I debugged this cute reading list generator , the biggest catch being realizing that the loop at line 49 needs to be for...of in order to loop thru the array, not for...in which goes thru keys and/or values but is not specific for arrays.
I tinkered with my FEM grid component project more and fixed the mobile widths, but will have to single the main component out before the layout is finalized. Tomorrow I start my introduction to APIs, the last lesson before cracking into the final big projects of the intro to JS fundamentals! I will def be studying and reviewing before starting those!
🌺 Destress Activity: Neighborhood walk with my love and read more material for our D&D campaign. We got custom minis from Hero Forge so I am muy excite!

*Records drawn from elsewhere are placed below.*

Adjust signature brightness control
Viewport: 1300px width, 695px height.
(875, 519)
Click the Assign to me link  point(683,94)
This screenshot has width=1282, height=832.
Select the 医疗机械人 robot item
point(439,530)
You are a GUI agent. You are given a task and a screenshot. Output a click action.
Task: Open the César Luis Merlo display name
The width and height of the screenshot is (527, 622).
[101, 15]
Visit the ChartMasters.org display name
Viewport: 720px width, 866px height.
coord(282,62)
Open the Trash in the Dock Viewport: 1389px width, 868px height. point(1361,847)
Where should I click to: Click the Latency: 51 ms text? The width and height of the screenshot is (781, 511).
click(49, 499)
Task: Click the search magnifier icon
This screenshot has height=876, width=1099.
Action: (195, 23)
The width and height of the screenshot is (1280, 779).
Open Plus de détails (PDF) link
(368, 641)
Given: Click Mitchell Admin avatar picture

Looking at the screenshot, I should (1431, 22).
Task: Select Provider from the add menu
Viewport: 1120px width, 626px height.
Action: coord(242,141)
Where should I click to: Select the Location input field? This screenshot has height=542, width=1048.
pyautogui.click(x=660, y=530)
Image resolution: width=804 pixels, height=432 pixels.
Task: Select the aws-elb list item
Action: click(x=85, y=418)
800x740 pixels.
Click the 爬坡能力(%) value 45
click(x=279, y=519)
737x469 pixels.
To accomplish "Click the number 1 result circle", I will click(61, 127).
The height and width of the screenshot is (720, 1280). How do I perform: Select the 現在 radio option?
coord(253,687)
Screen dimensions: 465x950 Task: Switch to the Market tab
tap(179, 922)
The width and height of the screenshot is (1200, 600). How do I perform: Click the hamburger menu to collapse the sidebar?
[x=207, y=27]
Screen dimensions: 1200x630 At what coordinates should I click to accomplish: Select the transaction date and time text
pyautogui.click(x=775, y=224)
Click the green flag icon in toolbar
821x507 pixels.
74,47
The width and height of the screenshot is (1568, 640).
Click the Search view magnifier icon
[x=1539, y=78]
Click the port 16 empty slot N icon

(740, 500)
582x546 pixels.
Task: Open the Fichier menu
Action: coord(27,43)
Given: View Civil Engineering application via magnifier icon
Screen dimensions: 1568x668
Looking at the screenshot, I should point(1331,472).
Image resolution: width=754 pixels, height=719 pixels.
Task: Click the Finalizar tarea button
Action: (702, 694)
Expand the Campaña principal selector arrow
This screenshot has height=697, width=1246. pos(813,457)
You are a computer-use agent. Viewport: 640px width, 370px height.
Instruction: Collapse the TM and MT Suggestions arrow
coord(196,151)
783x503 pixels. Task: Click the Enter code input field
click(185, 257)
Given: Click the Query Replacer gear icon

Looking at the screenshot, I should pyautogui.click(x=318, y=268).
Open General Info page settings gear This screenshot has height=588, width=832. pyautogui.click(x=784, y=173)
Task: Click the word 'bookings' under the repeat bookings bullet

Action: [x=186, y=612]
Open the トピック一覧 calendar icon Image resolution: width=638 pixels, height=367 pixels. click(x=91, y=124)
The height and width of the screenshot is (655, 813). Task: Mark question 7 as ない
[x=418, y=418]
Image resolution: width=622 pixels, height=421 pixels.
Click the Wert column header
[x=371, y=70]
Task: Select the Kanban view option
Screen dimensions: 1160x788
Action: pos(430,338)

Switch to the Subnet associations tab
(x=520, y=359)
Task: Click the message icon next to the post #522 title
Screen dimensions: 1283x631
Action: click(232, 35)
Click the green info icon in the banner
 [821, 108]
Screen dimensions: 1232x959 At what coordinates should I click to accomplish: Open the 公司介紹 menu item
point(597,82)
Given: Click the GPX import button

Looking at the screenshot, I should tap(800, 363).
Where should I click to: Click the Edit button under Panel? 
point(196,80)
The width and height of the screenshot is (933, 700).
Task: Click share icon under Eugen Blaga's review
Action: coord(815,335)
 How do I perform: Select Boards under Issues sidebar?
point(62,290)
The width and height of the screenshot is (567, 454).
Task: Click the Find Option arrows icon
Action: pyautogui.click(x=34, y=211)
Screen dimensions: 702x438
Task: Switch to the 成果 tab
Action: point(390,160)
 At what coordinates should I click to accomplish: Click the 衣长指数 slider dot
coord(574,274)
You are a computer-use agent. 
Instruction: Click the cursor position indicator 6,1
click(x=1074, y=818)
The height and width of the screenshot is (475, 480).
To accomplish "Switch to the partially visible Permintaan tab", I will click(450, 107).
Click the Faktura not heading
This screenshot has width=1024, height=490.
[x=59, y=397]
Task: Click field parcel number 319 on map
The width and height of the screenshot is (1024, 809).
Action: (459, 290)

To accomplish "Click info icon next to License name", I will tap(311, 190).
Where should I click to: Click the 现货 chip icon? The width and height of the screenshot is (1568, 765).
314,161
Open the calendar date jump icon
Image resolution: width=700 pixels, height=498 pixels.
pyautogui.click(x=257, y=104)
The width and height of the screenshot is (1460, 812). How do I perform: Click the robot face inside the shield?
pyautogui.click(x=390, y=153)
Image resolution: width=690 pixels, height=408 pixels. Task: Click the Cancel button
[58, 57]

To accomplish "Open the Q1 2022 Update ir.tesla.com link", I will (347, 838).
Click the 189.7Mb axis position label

Learned about APIs today and took some simple notes on creating async functions! Took a quiz to reinforce my learning. I wound it up earlier than usual today to help my partner with some things.
🌺 _Destress Activity: _
I had to handle some personal biz today after work! 😎 (after a heavy nap 💤)
Displayed using CodeZen.
One of my Skillcrush friends Mary started sharing some code snippets on her LinkedIn, and I realized that was a spice I was missing! Give the people what they want! (more code! also, it's me, I am the people).
Then I did a gear switch to learn some concepts in digital marketing for this dream job which is BIG stretch. It's a communications job involving SWE with an excellent company which is my dream combo that I have set as a long term goal. Once again grateful that Skillcrush has such great resources, including a series in digital marketing with a class specifically focused on SEO and Social Media which was my topic of interest.
And grateful that my program is flexible. It's really fulfilling to be able to tailor this growth-focused experience towards my desires and in response to the unpredictable tides of life.
🌺 Destress Activity: Went to get ice cream with my partner
So I went to the doctor after work today to get a bobopsy ("biopsy" from my Big Fat Greek wedding), and thankfully I'm g2g but am apparently just very inflamed.
The entire doctor's trip had a lots of delays and took two hours.
So I started this exercise and fetched an API for random users, but that's all I got in me for now.